Krótki wypad do Los Angeles natychmiast podsycił spekulacje. Od wielu miesięcy branża szeptała o możliwym anglojęzycznym projekcie, za który miałby odpowiadać David Fincher. Hwang w rozmowie z „The Wrap” schładza jednak emocje:
„To nie jest teaser sezonu czwartego. Chodziło o mocny finał i pokazanie, że gry toczą się globalnie”.
Jednocześnie scenarzysta nie zamyka drzwi: „Jeśli pojawi się historia warta opowiedzenia, wrócimy”.
Netflix – jak wskazują raporty The Information – wciąż rozważa rozwój franczyzy. Reality-show „Squid Game: The Challenge” z 2023 roku udowodniło, że format żyje poza fabułą, choć zebrał mieszane recenzje. Tym razem platforma bada grunt w bardziej kinowy sposób, testując, czy cameo gwiazdy światowego formatu otworzy publiczność na kolejną odsłonę. Warto dodać, że same prawa merchandisingowe do marki wygenerowały już ponad 250 milionów dolarów przychodu, co czyni „Squid Game” jednym z najcenniejszych tytułów Netflixa.

fot. Netflix Media Center
Amerykański spin-off „Squid Game” – czy Blanchett powróci?

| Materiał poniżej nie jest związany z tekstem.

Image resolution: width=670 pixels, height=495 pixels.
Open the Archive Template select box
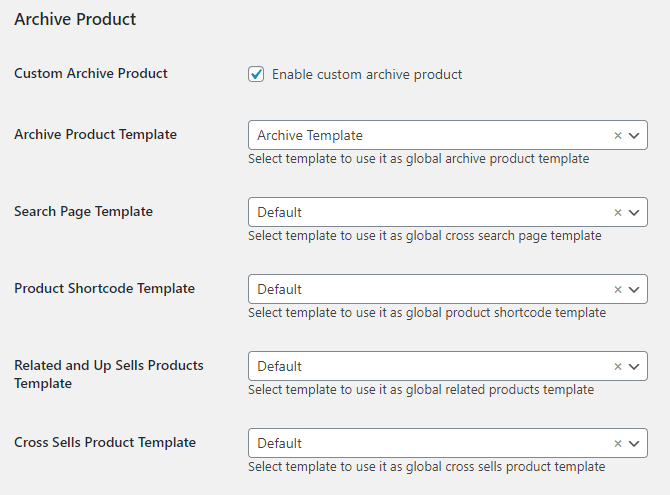pos(448,135)
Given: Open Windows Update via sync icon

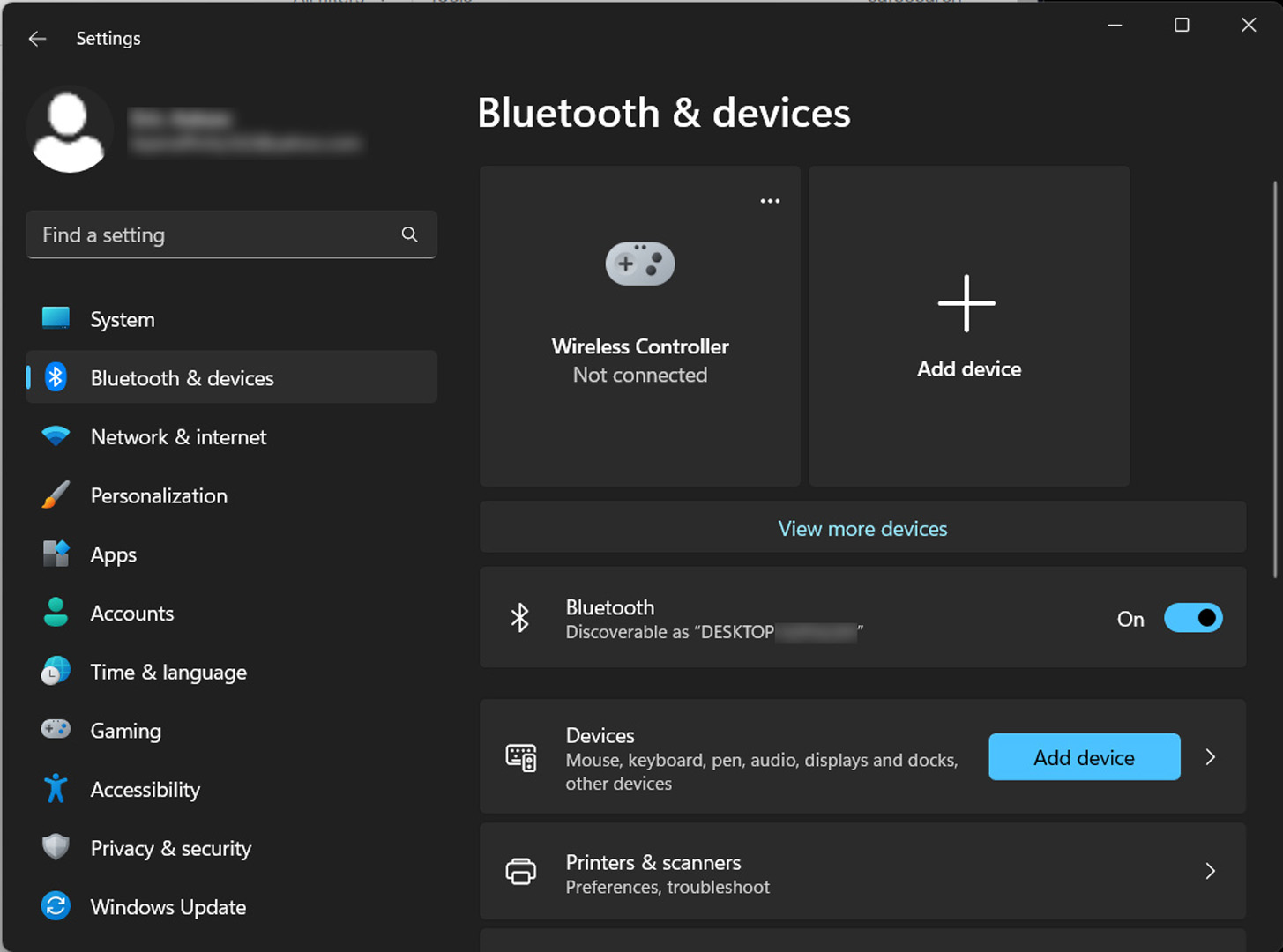Looking at the screenshot, I should point(56,906).
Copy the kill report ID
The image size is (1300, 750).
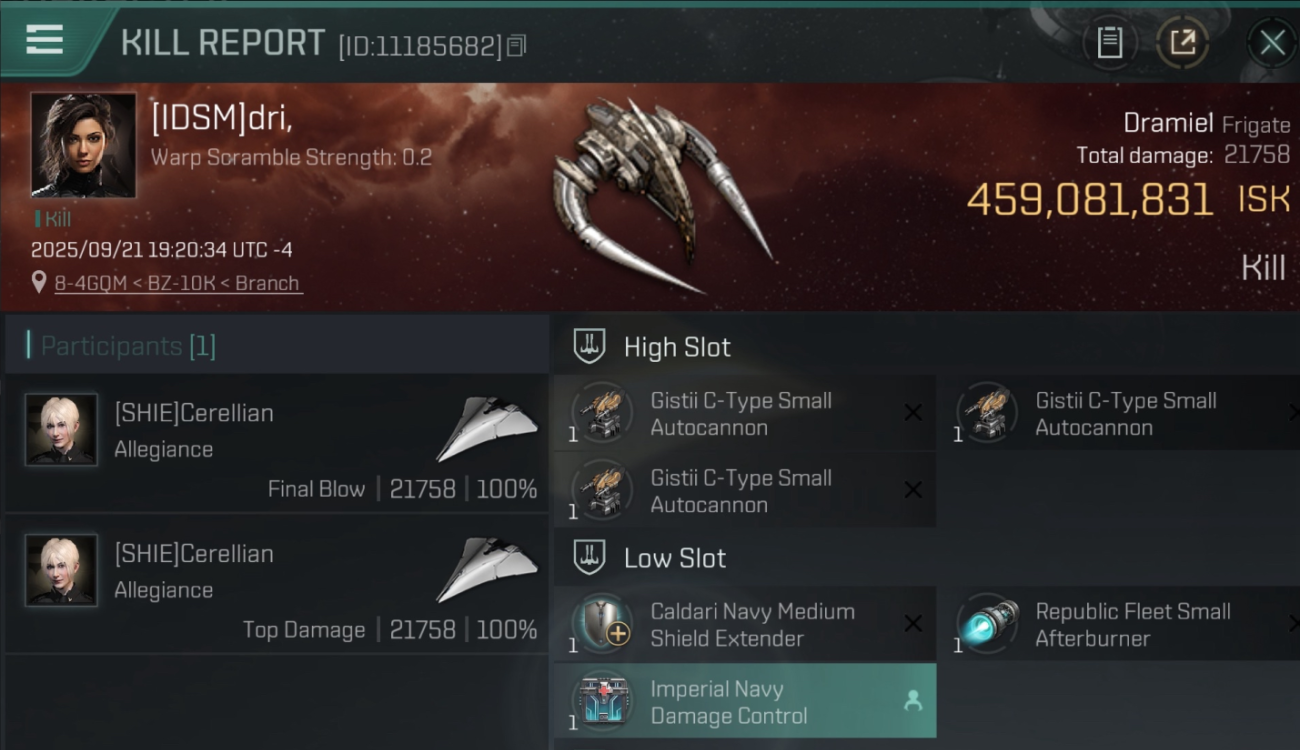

Strategicznie rzecz ujmując, scena z Blanchett spełnia podwójną rolę. Po pierwsze, elegancko zamyka wątek Front Mana, który z okna limuzyny spotyka swój amerykański odpowiednik – sugerując, że nawet on jest tylko śrubką większego mechanizmu. Po drugie, otwiera drzwi do możliwych pobocznych historii: losów rekruterów w różnych krajach, back-story nowych graczy czy analiz mechanizmów finansowania krwawej zabawy.
Na razie twórcy milczą o dalszych planach, a Blanchett w żadnym wywiadzie nie zapowiedziała powrotu. Jednak, trudno wyobrazić sobie, by tak mocny wątek pozostał jednorazowym fajerwerkiem. Podobnie jak ddakji lądujące na chodniku w ostatniej scenie, historia może w każdej chwili odwrócić się na drugą stronę.